PROJECT SUMMARY

With aging, the risk to develop health problems such as heart attacks, strokes, and dangerous blood clots increases dramatically. These conditions are often driven by platelets, small blood cells that normally stop bleeding but cause harm when they become overactive. In older adults and patients with myelodysplastic syndromes (MDS), platelet function is dysfunctional. Medications exist to reduce clotting but, they do not work equally well for everyone and increase the risk of severe bleeding, especially in the elderly. Currently, there is no way to predict who will benefit from therapy or experience complications.

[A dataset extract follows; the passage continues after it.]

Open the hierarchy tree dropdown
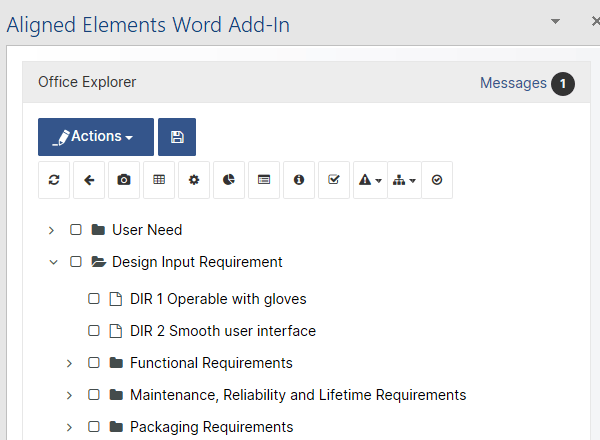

Research shows that age-related genetic changes in blood stem cells may explain these risks. One common change affects a gene called TET2, which is often mutated with age and is common in MDS. Most studies of TET2 mutations have focused on white blood cells, but platelets are the main drivers of blood clots and remain poorly studied. My work shows that platelets carrying TET2 mutations are unusually hyperactive, meaning they respond too strongly to clotting signals and may increase clot risk even when present in small numbers.

This project will study how TET2 mutations change platelets and promote excessive clotting in aging and MDS. By understanding how these genetic changes directly affect platelets, we aim to improve prediction of clotting risk and treatment response. This knowledge can lead to more therapies that balance cardiovascular and bleeding risks.